This case came before the trial court on Bezin’s motion for partial summary judgment, the Ginsburg motion for summary judgment and request for dismissal as party-defendants, Brown’s motion for summary judgment, and T. B. & Z.’s motion to dismiss. Neither the Ginsburgs nor Brown challenged the legal sufficiency of the complaint by filing motions to strike or to dismiss, but denied the material allegations of the complaint in their answers.

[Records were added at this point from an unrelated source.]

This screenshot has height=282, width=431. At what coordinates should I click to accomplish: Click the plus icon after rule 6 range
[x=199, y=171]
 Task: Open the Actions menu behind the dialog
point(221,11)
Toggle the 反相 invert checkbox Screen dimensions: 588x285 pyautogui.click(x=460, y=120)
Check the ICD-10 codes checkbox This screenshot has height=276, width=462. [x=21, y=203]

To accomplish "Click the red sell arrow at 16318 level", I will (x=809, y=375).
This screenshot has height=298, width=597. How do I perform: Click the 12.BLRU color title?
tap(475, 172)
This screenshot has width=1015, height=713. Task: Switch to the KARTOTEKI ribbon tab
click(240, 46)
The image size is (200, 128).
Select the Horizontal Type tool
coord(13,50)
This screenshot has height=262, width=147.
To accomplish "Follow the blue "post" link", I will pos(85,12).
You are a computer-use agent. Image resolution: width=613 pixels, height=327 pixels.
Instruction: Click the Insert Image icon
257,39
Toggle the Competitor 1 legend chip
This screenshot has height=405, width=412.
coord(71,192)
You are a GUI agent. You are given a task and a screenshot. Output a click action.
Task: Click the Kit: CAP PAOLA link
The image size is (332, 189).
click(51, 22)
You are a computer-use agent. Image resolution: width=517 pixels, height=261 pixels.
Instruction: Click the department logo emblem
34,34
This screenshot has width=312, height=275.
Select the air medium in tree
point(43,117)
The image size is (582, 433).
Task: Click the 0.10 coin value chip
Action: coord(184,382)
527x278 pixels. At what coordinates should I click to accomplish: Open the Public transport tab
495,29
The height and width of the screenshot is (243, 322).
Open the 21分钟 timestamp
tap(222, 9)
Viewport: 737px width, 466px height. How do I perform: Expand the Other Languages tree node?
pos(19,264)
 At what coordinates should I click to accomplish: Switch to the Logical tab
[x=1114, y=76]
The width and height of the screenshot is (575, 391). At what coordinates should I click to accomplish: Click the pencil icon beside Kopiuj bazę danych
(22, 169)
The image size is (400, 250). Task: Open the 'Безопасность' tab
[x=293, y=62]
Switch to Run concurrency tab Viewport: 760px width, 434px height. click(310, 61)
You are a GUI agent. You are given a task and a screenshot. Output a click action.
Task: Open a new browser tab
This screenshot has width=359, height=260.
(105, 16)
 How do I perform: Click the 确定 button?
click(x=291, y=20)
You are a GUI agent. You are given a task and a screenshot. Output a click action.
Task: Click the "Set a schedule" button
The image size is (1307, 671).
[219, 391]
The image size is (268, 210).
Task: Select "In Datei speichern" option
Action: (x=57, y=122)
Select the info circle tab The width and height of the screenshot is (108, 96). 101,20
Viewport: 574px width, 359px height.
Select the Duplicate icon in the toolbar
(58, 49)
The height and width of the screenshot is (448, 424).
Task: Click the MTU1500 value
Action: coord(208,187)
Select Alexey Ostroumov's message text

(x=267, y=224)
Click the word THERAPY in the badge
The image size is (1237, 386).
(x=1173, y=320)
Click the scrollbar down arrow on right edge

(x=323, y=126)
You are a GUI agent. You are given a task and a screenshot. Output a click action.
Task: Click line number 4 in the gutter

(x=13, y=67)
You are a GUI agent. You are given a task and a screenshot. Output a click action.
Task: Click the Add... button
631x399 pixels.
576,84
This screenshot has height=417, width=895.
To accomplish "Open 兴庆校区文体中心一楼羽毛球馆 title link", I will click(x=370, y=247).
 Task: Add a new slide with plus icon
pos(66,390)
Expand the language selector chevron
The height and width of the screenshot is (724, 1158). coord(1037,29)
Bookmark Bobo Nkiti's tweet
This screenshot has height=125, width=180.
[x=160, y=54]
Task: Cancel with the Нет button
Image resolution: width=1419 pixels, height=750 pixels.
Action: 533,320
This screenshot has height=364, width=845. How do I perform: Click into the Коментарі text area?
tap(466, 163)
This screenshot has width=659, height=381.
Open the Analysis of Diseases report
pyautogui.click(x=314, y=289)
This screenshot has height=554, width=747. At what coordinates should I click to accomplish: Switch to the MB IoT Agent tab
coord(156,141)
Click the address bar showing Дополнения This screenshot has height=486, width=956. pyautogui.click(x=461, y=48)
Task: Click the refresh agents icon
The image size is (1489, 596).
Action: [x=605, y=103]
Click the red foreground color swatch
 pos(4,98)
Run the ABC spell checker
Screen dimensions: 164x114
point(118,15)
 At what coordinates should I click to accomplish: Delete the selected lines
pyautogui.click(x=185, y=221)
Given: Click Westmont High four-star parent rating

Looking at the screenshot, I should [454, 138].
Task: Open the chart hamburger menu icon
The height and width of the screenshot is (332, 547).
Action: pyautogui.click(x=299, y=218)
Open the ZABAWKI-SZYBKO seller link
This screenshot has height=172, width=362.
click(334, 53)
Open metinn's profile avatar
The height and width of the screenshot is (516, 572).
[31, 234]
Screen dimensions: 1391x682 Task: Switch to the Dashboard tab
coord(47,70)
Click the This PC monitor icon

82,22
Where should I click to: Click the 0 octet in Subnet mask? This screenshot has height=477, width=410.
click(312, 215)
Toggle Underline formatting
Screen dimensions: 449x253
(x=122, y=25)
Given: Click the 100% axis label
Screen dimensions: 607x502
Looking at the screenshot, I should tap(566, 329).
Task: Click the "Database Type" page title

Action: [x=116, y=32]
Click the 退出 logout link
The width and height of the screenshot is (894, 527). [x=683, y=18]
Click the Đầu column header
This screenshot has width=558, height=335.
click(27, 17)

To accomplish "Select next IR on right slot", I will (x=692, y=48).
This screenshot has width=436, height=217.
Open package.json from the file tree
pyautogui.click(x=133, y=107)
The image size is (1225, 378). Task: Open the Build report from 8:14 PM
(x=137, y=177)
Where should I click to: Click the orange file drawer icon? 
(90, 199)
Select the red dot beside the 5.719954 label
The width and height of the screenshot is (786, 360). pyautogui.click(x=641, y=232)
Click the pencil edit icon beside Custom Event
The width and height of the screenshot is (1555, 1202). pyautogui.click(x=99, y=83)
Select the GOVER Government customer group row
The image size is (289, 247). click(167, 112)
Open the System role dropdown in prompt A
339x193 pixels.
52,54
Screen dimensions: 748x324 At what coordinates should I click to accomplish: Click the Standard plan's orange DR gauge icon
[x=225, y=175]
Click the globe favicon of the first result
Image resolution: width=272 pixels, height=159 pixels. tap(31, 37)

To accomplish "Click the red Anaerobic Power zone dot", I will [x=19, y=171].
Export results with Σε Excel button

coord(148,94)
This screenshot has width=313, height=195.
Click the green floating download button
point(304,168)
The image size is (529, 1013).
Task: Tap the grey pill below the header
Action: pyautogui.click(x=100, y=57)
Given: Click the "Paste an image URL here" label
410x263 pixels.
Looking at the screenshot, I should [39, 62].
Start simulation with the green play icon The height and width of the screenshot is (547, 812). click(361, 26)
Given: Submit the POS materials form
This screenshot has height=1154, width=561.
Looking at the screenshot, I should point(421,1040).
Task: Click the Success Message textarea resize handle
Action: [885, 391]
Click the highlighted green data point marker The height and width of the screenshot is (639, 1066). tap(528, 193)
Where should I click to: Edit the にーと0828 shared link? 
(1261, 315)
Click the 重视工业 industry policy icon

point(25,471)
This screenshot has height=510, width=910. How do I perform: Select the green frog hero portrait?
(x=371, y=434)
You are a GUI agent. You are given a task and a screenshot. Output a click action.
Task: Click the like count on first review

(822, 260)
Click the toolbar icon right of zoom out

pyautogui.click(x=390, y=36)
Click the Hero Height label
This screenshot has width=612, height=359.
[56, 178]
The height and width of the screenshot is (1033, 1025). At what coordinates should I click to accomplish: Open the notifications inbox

T. B. & Z. filed a motion to dismiss the complaint stating, inter alia, that it had no interest in the lawsuit and that no relief was sought against it by Bezin.

I

The first issue presented for review is whether the trial court erred in denying plaintiff Bezin’s motion for partial summary judgment predicated on the theory that T. B. & Z. was not authorized to execute the Brown leases on behalf of the trustee. In reviewing the record we find that the trial court specifically denied the Bezin motion, but granted the motions of the Ginsburgs and Brown for complete summary judgment. We are precluded from considering the substance of Bezin’s first contention by the well-settled rule that an order refusing to enter summary judgment is not appealable. (See Bigelow-Liptak Corp. v. Mazzucco Construction Co. (1972), 4 Ill. App. 3d 90, 280 N.E.2d 276; Marshall Field & Co. v. Green (1968), 96 Ill. App. 2d 6, 238 N.E.2d 244; Simon v. Jones (1968), 96 Ill. App. 2d 1, 238 N.E.2d 259.) Although we need not concern ourselves further with Bezin’s contention that he was improperly denied partial summary judgment, even if we did not invoke this rule, we conclude that the trial court’s disposition of the various motions for summary judgment was correct.

II

In examining whether summary judgment was appropriately granted to certain defendants it is necessary to determine a threshold issue— defendants’ contention that the Leadingham deposition, filed in support of Bezin’s motion for partial summary judgment, was invalid and not entitled to consideration by the trial court. The Leadingham deposition was taken by Bezin in the case of Brown v. Milano. Bezin was denied intervention in that case and the Leadingham deposition was never filed nor made a part of the Brown case.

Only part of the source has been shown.